Posted by Cap'n Blueblood On August - 9 - 2009

He was a world famous athlete before he joined the Dallas Cowboys. Already a world record holder in the 100 meter dash and the owner of an Olympic gold medal, “Bullet” Bob Hayes was known as the the fastest man in the world. In 2009, he remains the only man to ever earn an Olympic gold medal and a Super Bowl ring.

The Bullet!

The Bullet!

Bob Hayes changed the game of football. He was fast, sure, but as former Cowboys master scout Gil Brandt pointed out, he was not a track man who tried his hand at football; he was a football player who excelled on the track field.

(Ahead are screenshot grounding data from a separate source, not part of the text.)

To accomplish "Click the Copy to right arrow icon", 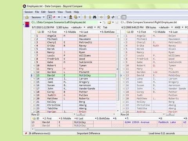I will [101, 17].
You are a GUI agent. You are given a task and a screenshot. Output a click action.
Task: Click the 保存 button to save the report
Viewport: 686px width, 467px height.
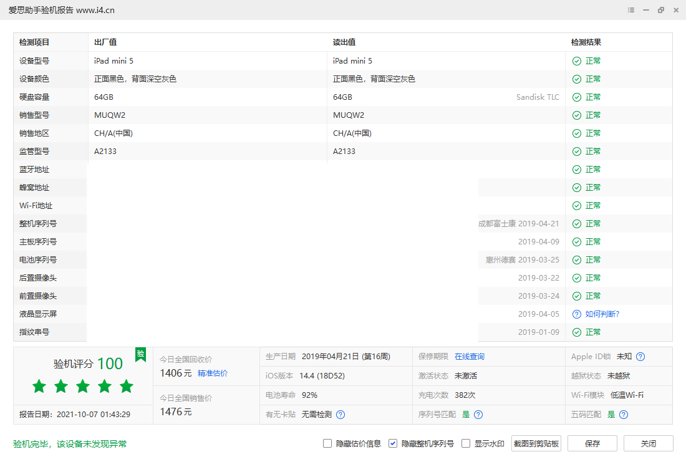591,443
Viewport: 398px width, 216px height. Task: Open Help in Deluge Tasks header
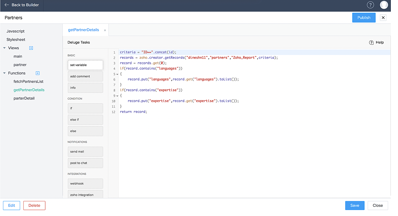pos(376,43)
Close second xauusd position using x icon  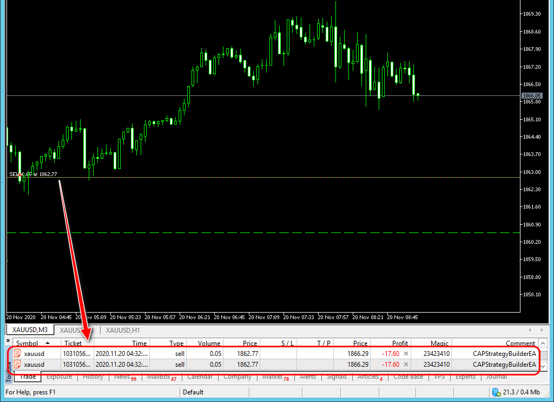coord(406,365)
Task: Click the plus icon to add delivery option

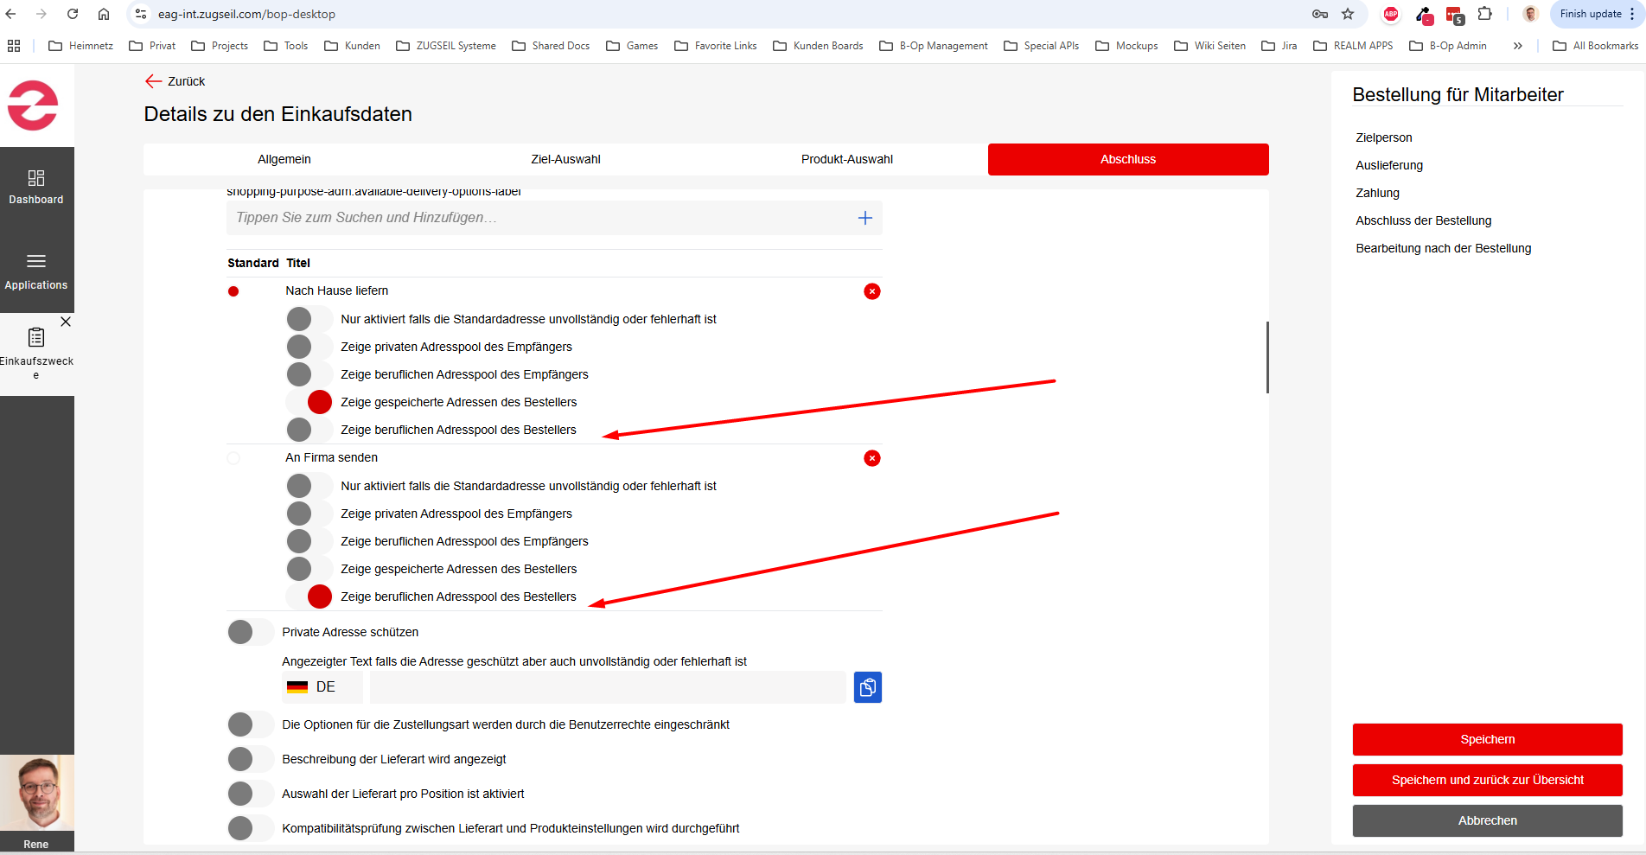Action: tap(864, 218)
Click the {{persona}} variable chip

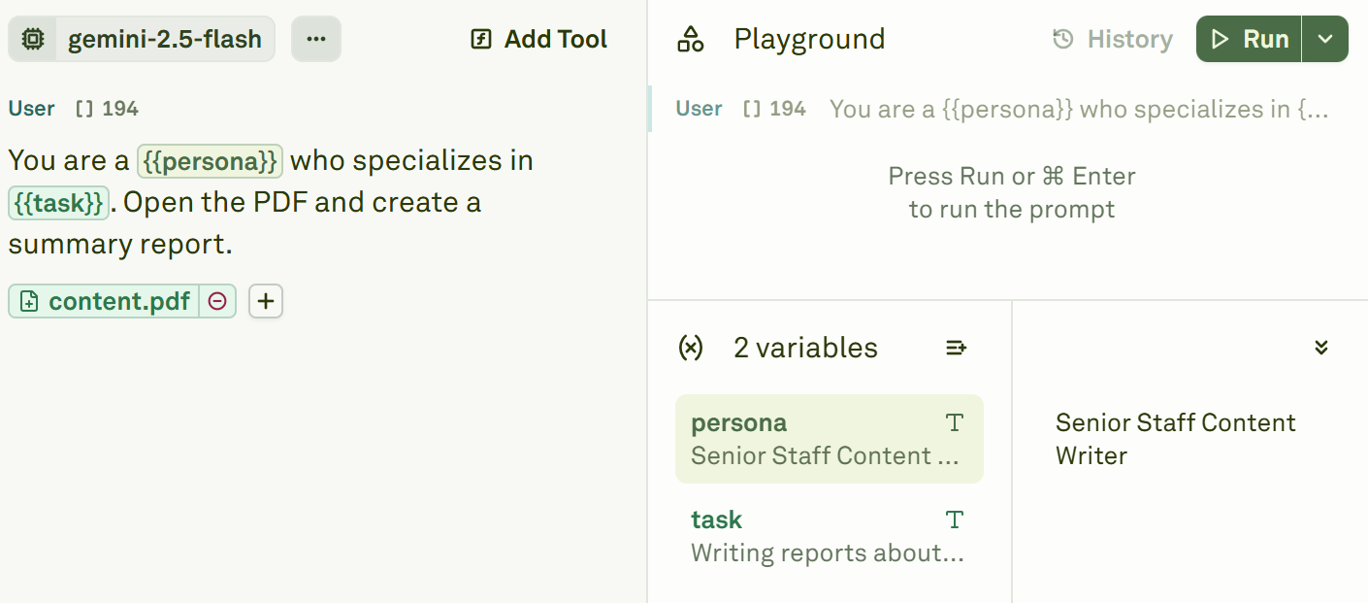[210, 160]
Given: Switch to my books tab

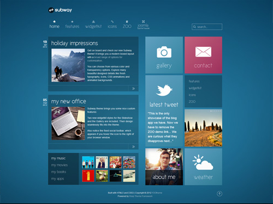Looking at the screenshot, I should tap(58, 172).
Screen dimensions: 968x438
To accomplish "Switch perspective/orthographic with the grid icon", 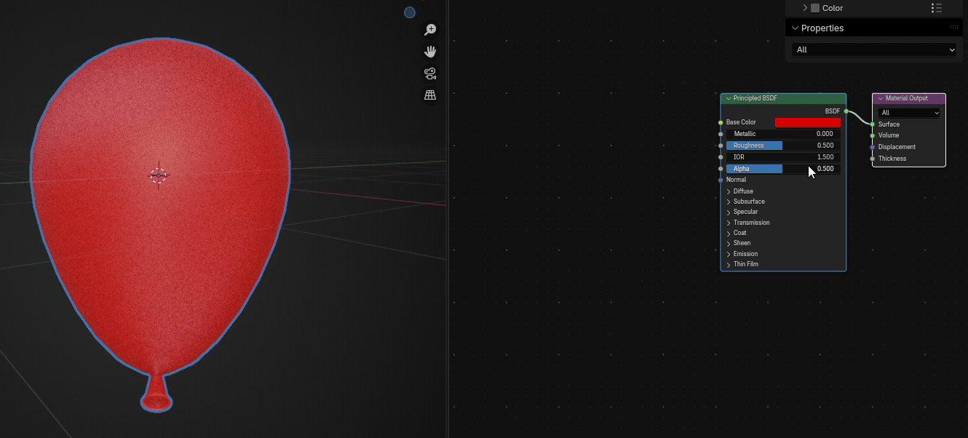I will click(430, 95).
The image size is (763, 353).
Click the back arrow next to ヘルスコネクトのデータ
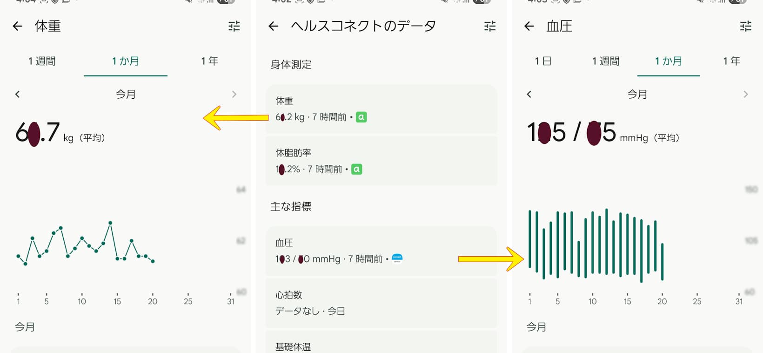(x=273, y=27)
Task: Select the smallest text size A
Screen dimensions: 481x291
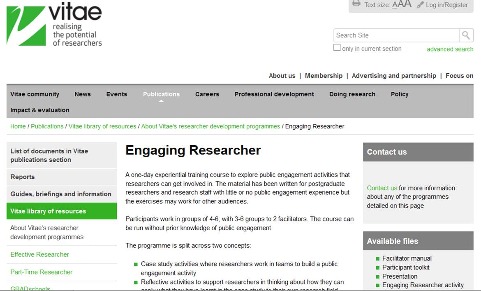Action: pyautogui.click(x=395, y=5)
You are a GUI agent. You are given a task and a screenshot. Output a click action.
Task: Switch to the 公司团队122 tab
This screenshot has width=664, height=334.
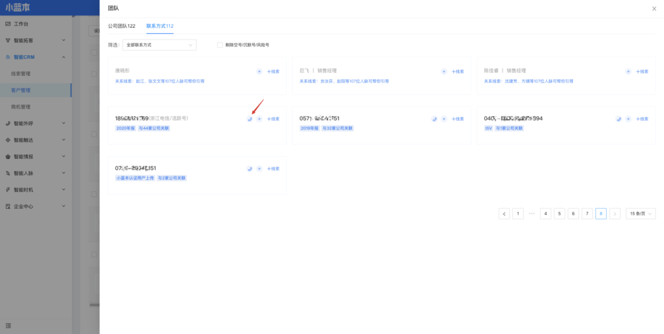[121, 26]
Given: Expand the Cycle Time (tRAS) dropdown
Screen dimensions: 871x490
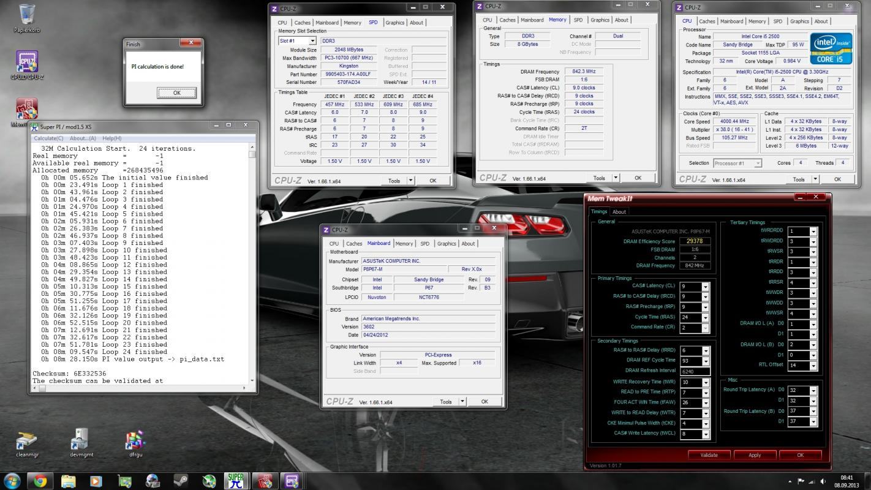Looking at the screenshot, I should coord(705,318).
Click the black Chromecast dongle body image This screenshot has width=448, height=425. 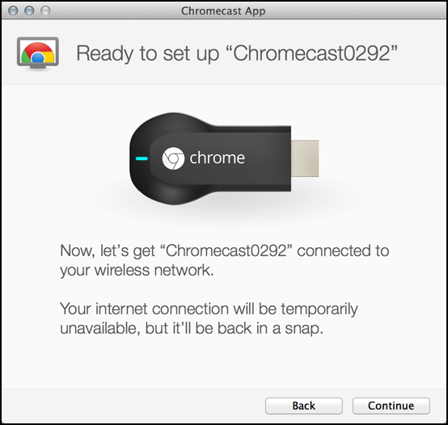tap(210, 158)
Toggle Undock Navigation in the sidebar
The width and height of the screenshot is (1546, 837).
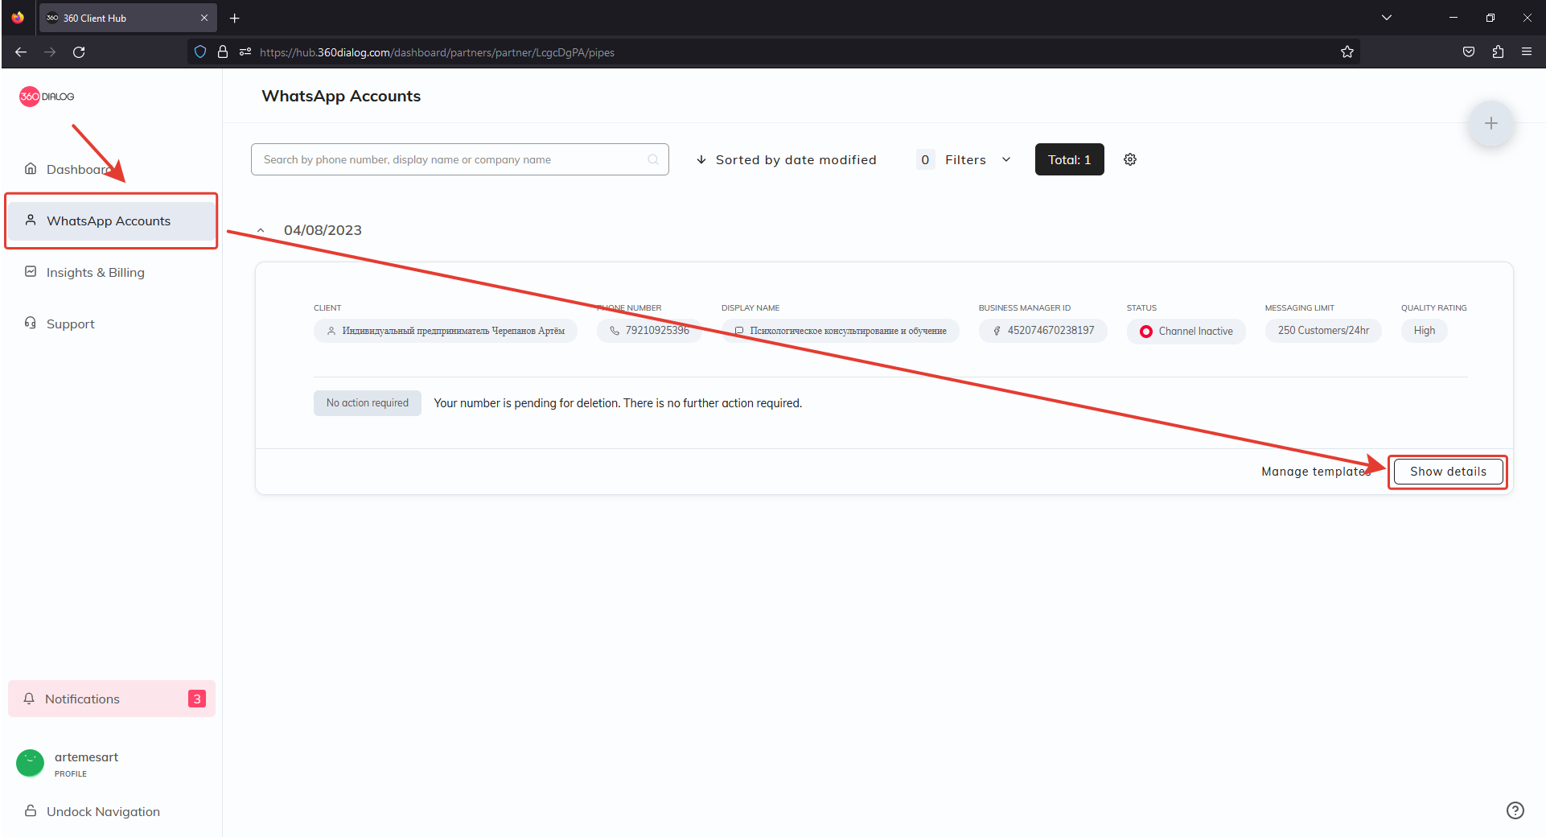tap(102, 811)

Bob Hayes impacted the game of football immensely. In a day when the run was dominant in the NFL, Hayes averaged twenty yards per reception. He scored a touchdown every five times he touched the football. Eighteen times, Bob Hayes scored touchdowns of fifty yards or more. And even though he retired in 1974, and has been succeeded by wide receiver greats like Drew Pearson and Michael Irvin, Hayes still holds the Dallas Cowboys’ record with 71 career touchdown receptions.

It is a shame of monstrous proportions that Bob Hayes was posthumously enshrined in pro football’s greatest fraternity. Hall of Fame voters, though they may never admit it aloud, held his post-career legal problems against him. He did some hard time for drug trafficking and that was all the excuse the anti-Cowboys faction in the northeast needed to rob him of the honor he has long deserved. The NFL Hall of Fame is supposed to consider the on-the-field contributions of players – that and nothing else. If they had done that with Bob Hayes, he would have been in Canton to personally accept the honor and see his bust where it belonged.

Of course, the same Hall of Fame voters ignored the drug problems of New York Giants’ great, Lawrence Taylor, and enshrined him as quickly as possible. He deserved the honor. So did Hayes. Both men changed the way the game was played. Taylor redefined the position of linebacker, especially as it related to rushing the quarterback, and Hayes is credited with prompting the implementation of the bump-and-run defense because of his blazing speed.

While Cowboys fans everywhere understand that this is a time for celebration, we are also reminded of the backlash from being fans of a team that plays in Dallas and counts three major east coast media markets as its chief rivals. The evidence is too great to ignore the bias that kept players like Hayes and Rayfield Wright out of the Hall of Fame for so long…and continues to deny players like Cliff Harris and Drew Pearson their place among the all-time greats of the NFL. It is telling that Bob Hayes is only the eleventh Dallas Cowboy to be enshrined in Canton…especially when you consider the great teams the Cowboys fielded in the late ’60s, the ’70s, the early ’80s, and the early to mid ’90s.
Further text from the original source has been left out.